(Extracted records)
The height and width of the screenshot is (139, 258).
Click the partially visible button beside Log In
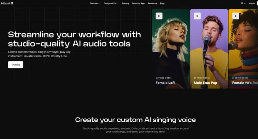click(257, 3)
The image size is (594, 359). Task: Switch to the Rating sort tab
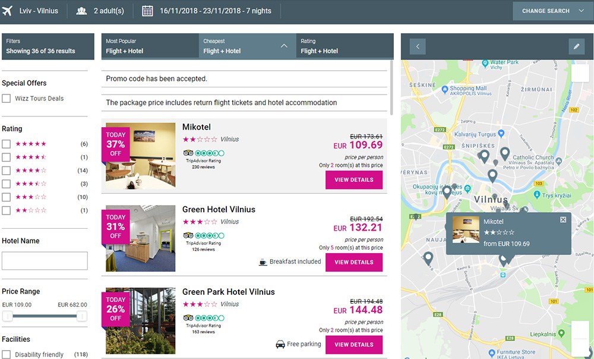(345, 46)
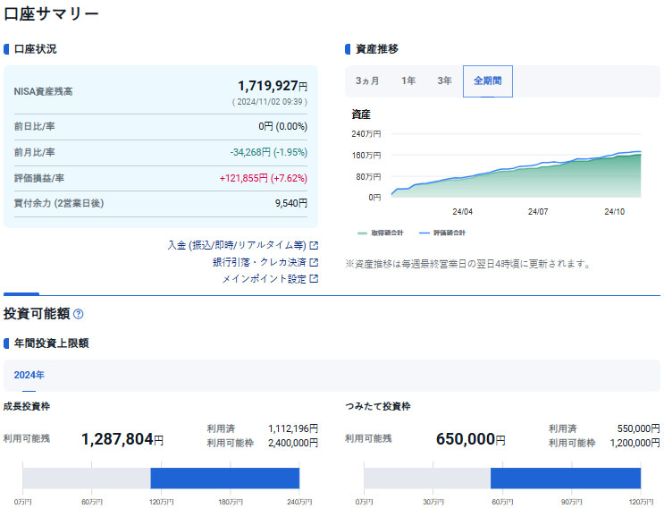Toggle the 評価額合計 legend line
Screen dimensions: 664x517
pyautogui.click(x=424, y=233)
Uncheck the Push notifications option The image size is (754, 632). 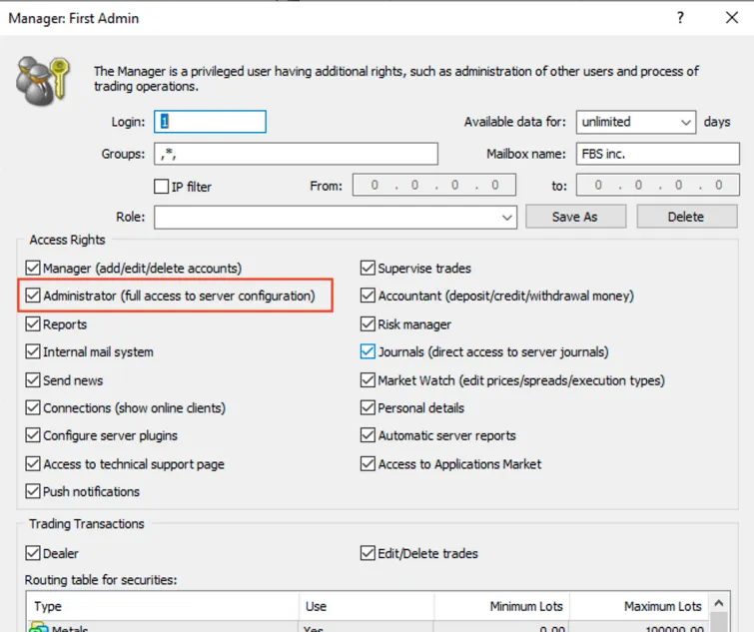pyautogui.click(x=33, y=492)
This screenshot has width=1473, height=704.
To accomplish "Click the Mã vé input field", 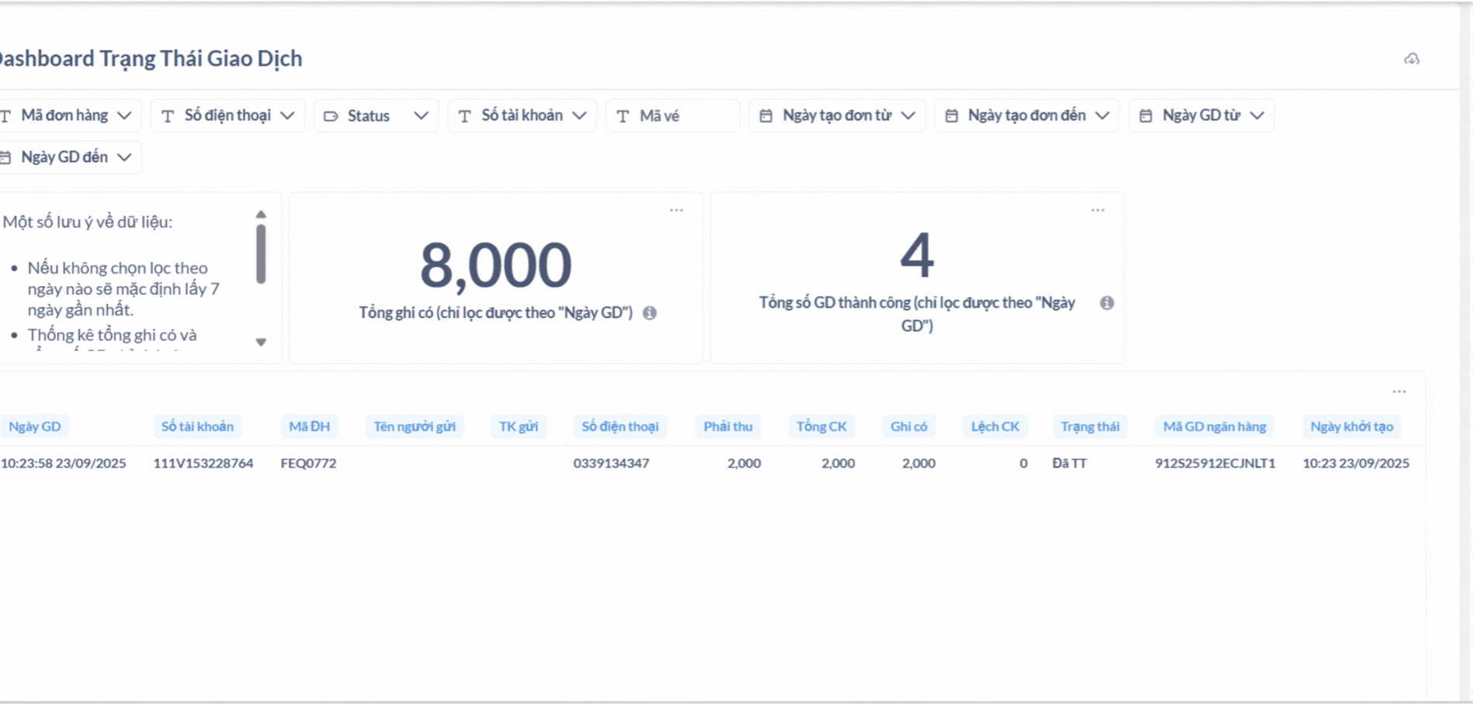I will point(673,116).
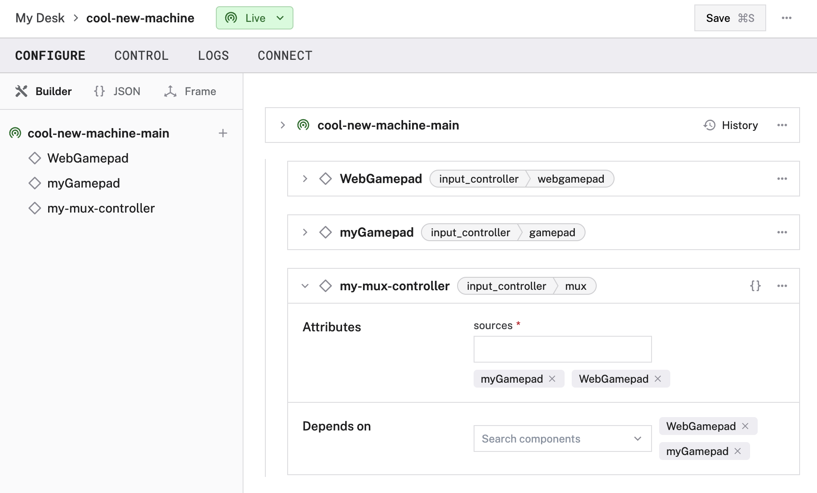Remove myGamepad from sources list
The image size is (817, 493).
click(552, 379)
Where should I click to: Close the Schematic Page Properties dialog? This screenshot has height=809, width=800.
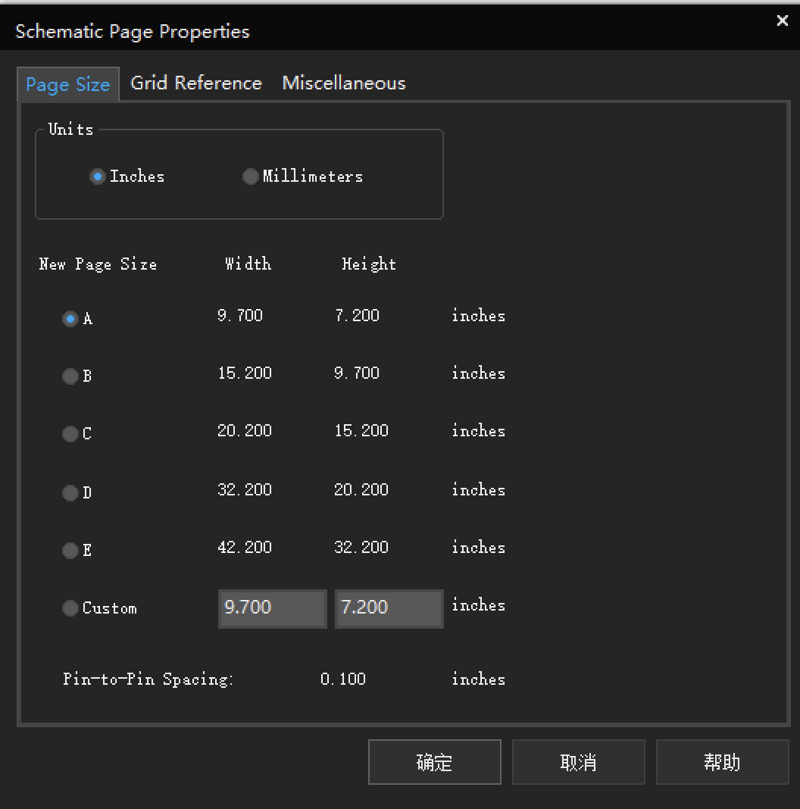click(x=783, y=20)
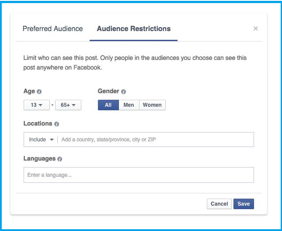Click the info icon beside Age
282x231 pixels.
pyautogui.click(x=39, y=92)
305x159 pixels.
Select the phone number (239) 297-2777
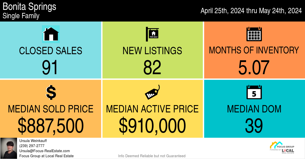click(32, 146)
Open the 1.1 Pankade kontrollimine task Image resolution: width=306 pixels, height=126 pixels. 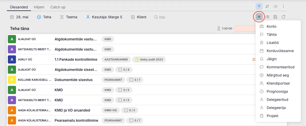76,59
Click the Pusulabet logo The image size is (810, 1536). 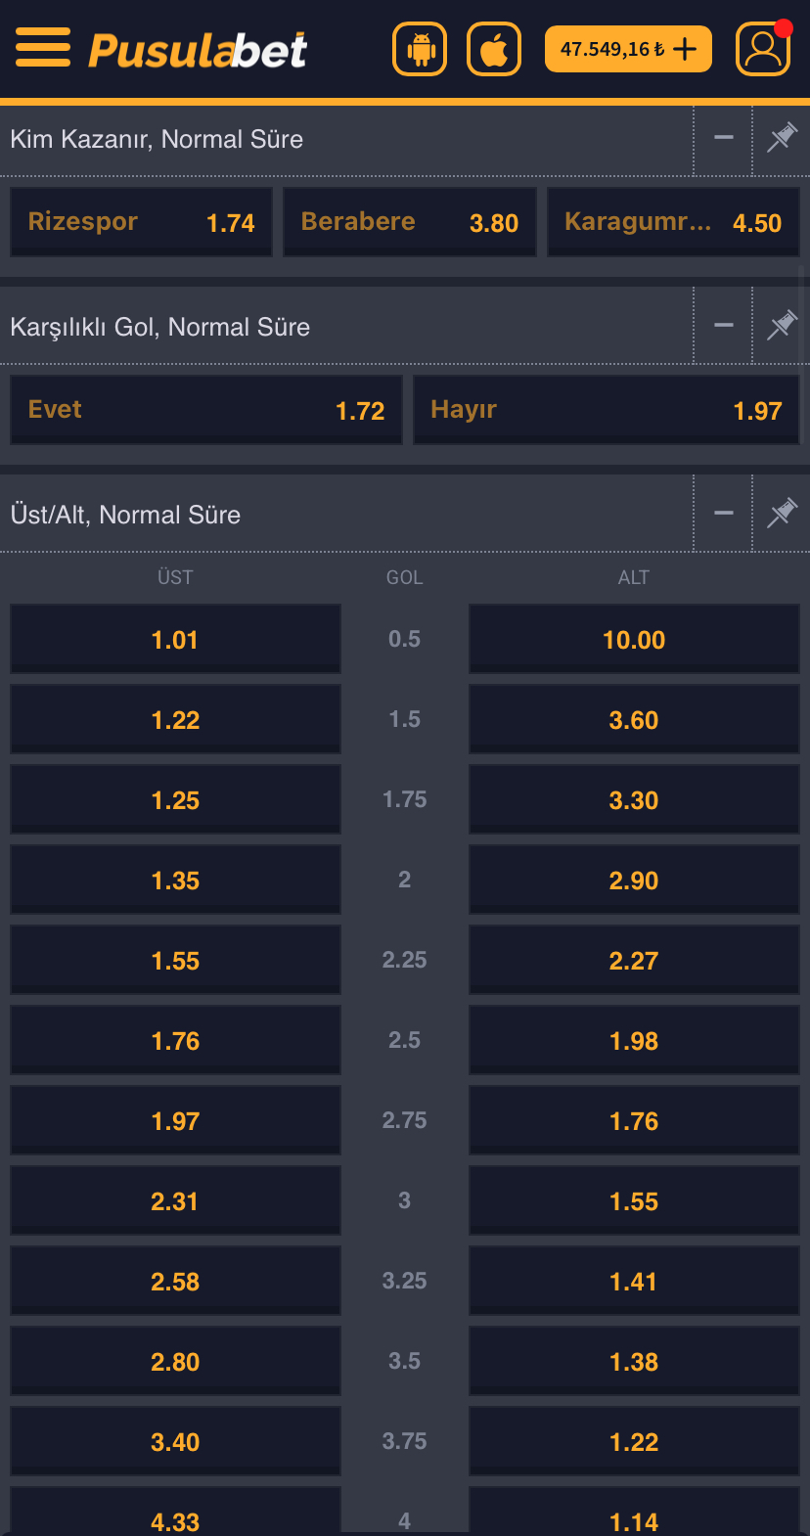pyautogui.click(x=196, y=48)
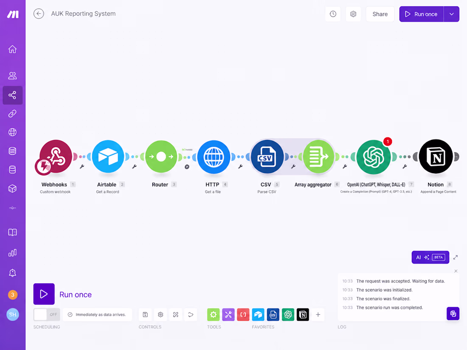Select the Airtable Get a Record module
The image size is (467, 350).
[108, 157]
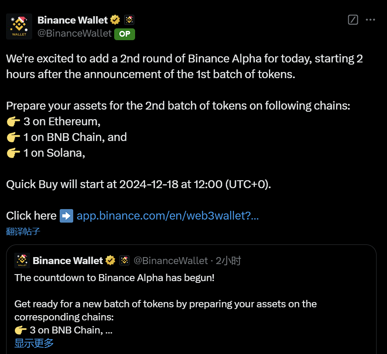387x354 pixels.
Task: Click the verified badge in the quoted post
Action: click(110, 260)
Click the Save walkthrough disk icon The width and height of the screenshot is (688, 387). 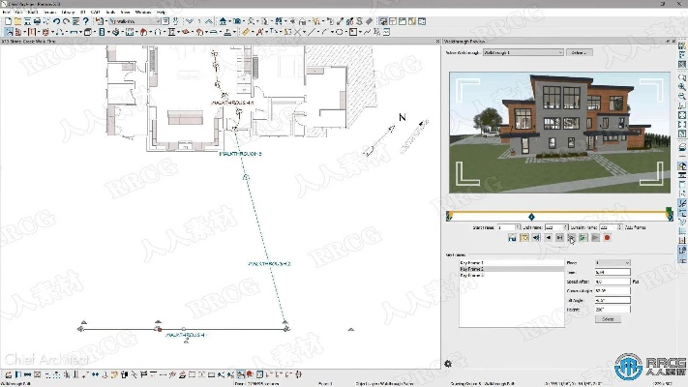[513, 236]
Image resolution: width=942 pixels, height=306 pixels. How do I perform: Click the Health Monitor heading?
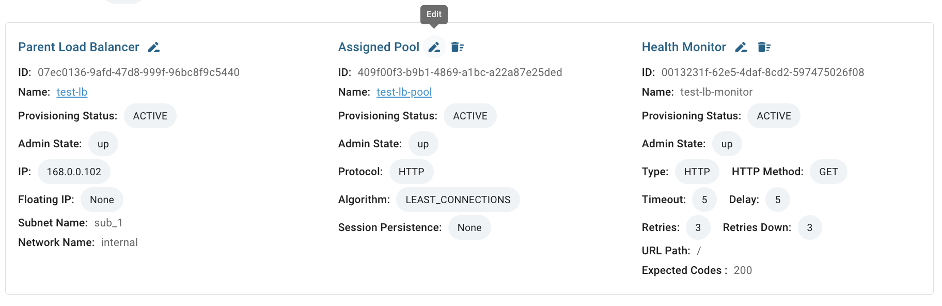coord(684,47)
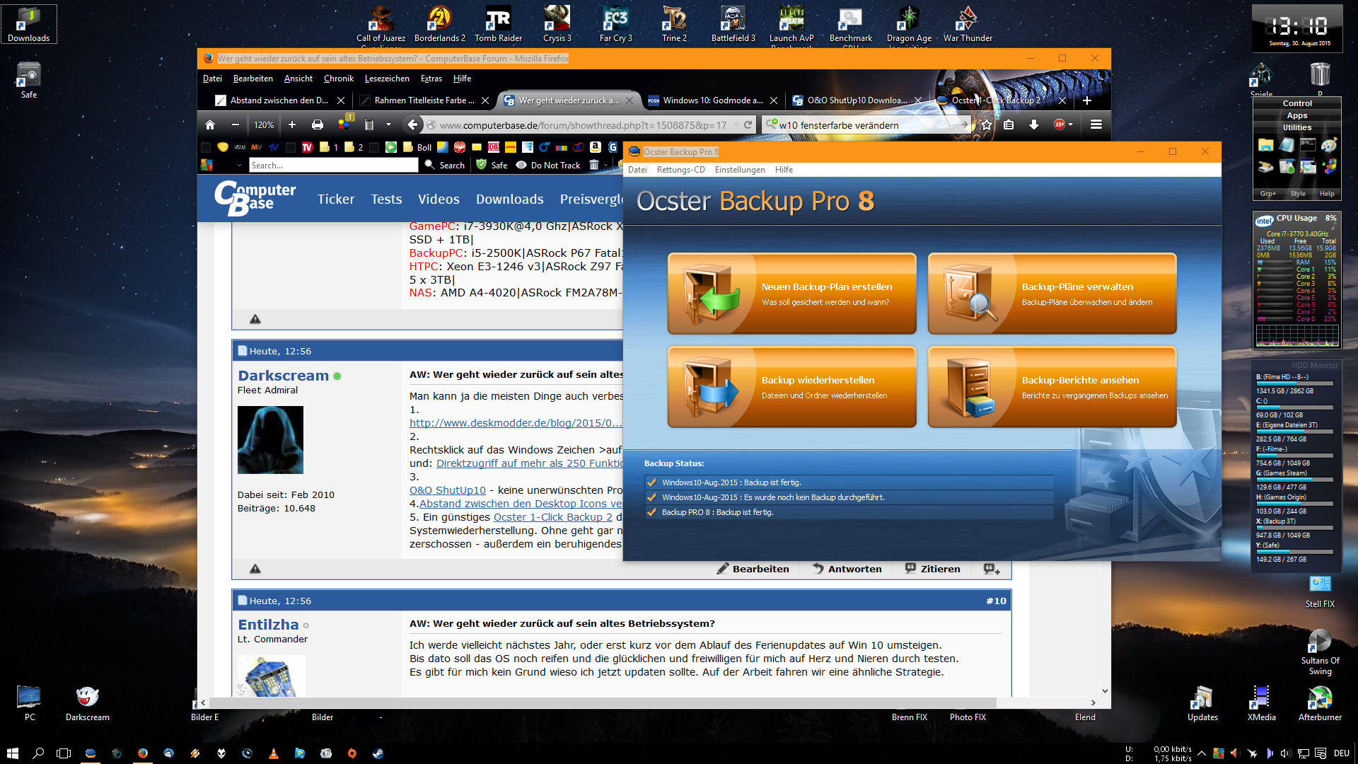The height and width of the screenshot is (764, 1358).
Task: Toggle Backup PRO 8 status checkmark
Action: [651, 512]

- **WHAT TO PRODUCE**
The expected output is an exact copy of the lines from the one with "Image resolution: width=942" to the final line of the entries above, pictures excepted; please include both ends.

- **WRITTEN REPLY**
Image resolution: width=942 pixels, height=306 pixels. How do I perform: Click the Health Monitor heading?
coord(684,47)
The height and width of the screenshot is (764, 1358).
Task: Toggle Backup PRO 8 status checkmark
Action: [651, 512]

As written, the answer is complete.